# New Quantum Syncro Wagon owner (QSW)



## crp76pilot (Nov 28, 2011)

I am brand new to posting here or any forum for that matter, have lurked a bunch but no participation to speak of. 

Just bought a very straight clean rust free low miles bone stock 1985 Quantum Syncro Wagon for what I feel was a bargain. The 4wd system works perfectly but I have a few issues with her (Rhonda) before she is a driver. I am hoping I will get some insight and advice while I get to better know and understand this car. Thank you in advance.

Is there a club or web site that is more specific to this car that I should join/participate/lurk?

Any Seattle/PNW folks have a parts car? (seems almost required)?
The one German specific wrecking yard that is closest to me I am not a fan of.

# # # #

Task requirements:
a) What model year is the Quantum Syncro Wagon in the forum post about buying one?
b) Pick up the forum post about the Quantum Syncro Wagon after its last sentence and keep writing it.

Dataset excerpt:
# # # #

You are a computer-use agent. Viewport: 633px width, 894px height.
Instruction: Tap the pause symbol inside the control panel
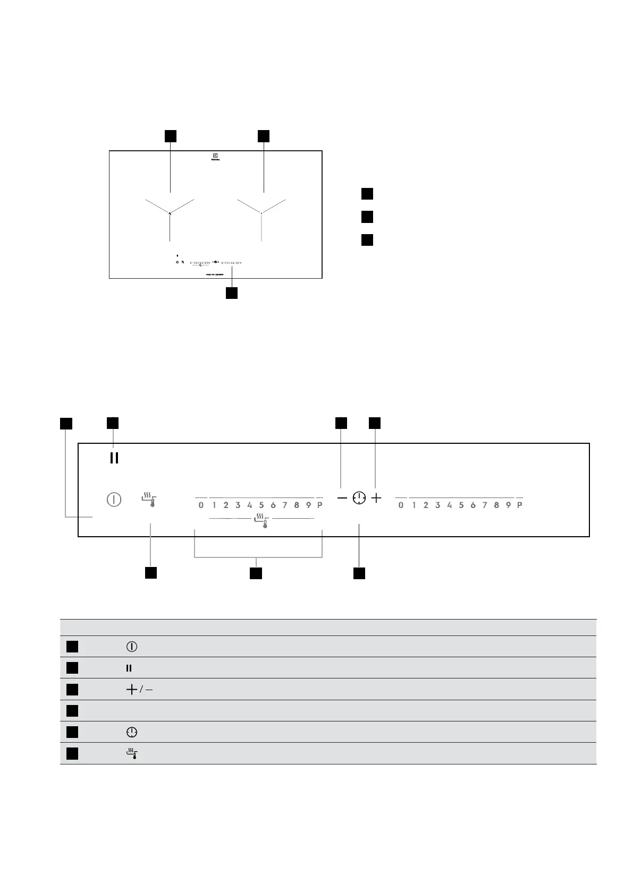click(114, 458)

# # # #

Final results:
a) 1985

b)
My number one concern are the brakes "soft" does not describe them. I have worked on plenty of brakes to know what they feel like when its as simple as bleeding the air out or adjusting the rear drums etc etc... This car has a very very large amount of pedal travel and then at the very end near the floor the pedal is firm and stops the car wonderfully with no pulling or unevenness. I read in the owners manual (that is sitting 200 miles away otherwise i would quote it) that if this happens get it towed to the dealership for repair. It was specific enough to describe this exact brake anomaly, it mentioned something about this being the mechanical function of the brake system. I have never worked on any that weren't either simply vacuum boosted or not. Does this sound like a proportioning valve issue? Pumping them makes zero difference. Tons of travel but firm at the end... I read the Road and Track critique of the car and they mentioned "soft" but this can't be what they meant. Any suggestions? 

Has anyone come had issues with leaking water inside the passenger compartment? It seems to leak a lot somewhere in the front right corner of the car and pool up at the floor board on the right side. I haven't looked into this at all except to say the window seal looks intact and fine. Are these known for some mystery leaks through the ventilation system? In case you are not aware it rains a lot here in Seattle and I want to fix this ASAP. 

Are there any good speakers that are replacements for the factory speakers in the door cards and rear strut-cover/speaker box?

Wheels....? Are these 4x100 or 4x108 I am cornfused!!! I saw some wheels that where 5 spoke and looked to be OEM VW/Audi that I really liked recently but I misplaced the link so I will need to do some more lurking. Would love something a bit more modern or rally looking. Some people love these stock wheels but to me it makes the car look like a 1987 Buick station wagon. Any suggestions?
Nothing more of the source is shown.